Problem
Below are the records; give again exactly the lines that run from the one with "Task: Unmute the trailer audio" through the last line.

_ _ _ _ _

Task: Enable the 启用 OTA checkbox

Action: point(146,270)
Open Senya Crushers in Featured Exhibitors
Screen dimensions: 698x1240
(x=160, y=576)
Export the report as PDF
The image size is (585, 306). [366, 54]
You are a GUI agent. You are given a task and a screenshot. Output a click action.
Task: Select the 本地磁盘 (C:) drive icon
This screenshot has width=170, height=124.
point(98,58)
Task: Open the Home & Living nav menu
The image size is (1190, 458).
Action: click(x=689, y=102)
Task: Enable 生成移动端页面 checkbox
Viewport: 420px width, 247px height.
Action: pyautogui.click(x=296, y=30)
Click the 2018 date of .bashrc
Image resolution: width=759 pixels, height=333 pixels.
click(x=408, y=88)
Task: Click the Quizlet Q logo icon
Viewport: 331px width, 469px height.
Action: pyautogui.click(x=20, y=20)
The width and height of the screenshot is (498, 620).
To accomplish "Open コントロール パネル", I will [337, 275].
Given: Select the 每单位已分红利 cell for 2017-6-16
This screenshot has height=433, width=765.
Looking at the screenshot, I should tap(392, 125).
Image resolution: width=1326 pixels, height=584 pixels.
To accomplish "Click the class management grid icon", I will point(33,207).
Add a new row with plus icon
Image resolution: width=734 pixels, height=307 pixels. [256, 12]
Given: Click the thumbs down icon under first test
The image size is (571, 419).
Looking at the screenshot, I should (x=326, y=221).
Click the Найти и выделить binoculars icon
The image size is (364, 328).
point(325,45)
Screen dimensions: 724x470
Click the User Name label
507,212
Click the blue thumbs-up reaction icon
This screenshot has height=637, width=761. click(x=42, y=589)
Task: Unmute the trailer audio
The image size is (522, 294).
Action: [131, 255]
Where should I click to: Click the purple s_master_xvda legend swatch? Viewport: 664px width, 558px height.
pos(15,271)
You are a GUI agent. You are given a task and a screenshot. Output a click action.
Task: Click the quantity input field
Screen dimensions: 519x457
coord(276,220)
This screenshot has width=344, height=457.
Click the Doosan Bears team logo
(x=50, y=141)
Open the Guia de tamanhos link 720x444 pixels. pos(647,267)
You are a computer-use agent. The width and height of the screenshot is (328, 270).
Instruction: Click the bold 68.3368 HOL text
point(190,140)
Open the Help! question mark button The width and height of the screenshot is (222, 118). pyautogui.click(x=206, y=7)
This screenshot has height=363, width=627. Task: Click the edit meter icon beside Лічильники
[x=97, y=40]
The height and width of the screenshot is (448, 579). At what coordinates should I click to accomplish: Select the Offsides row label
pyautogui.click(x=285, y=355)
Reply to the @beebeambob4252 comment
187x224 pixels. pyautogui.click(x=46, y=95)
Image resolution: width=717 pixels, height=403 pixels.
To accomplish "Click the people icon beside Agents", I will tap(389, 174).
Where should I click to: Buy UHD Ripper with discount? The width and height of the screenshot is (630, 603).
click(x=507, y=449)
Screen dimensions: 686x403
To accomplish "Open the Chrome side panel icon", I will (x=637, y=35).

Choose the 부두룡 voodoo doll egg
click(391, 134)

_ _ _ _ _

Output below
Task: Unmute the trailer audio
The image size is (522, 294).
Action: [131, 255]
Where should I click to: Click the purple s_master_xvda legend swatch? Viewport: 664px width, 558px height.
pos(15,271)
You are a GUI agent. You are given a task and a screenshot. Output a click action.
Task: Click the quantity input field
Screen dimensions: 519x457
coord(276,220)
This screenshot has width=344, height=457.
Click the Doosan Bears team logo
(x=50, y=141)
Open the Guia de tamanhos link 720x444 pixels. pos(647,267)
You are a computer-use agent. The width and height of the screenshot is (328, 270).
Instruction: Click the bold 68.3368 HOL text
point(190,140)
Open the Help! question mark button The width and height of the screenshot is (222, 118). pyautogui.click(x=206, y=7)
This screenshot has height=363, width=627. Task: Click the edit meter icon beside Лічильники
[x=97, y=40]
The height and width of the screenshot is (448, 579). At what coordinates should I click to accomplish: Select the Offsides row label
pyautogui.click(x=285, y=355)
Reply to the @beebeambob4252 comment
187x224 pixels. pyautogui.click(x=46, y=95)
Image resolution: width=717 pixels, height=403 pixels.
To accomplish "Click the people icon beside Agents", I will tap(389, 174).
Where should I click to: Buy UHD Ripper with discount? The width and height of the screenshot is (630, 603).
click(x=507, y=449)
Screen dimensions: 686x403
To accomplish "Open the Chrome side panel icon", I will (x=637, y=35).

Choose the 부두룡 voodoo doll egg
click(391, 134)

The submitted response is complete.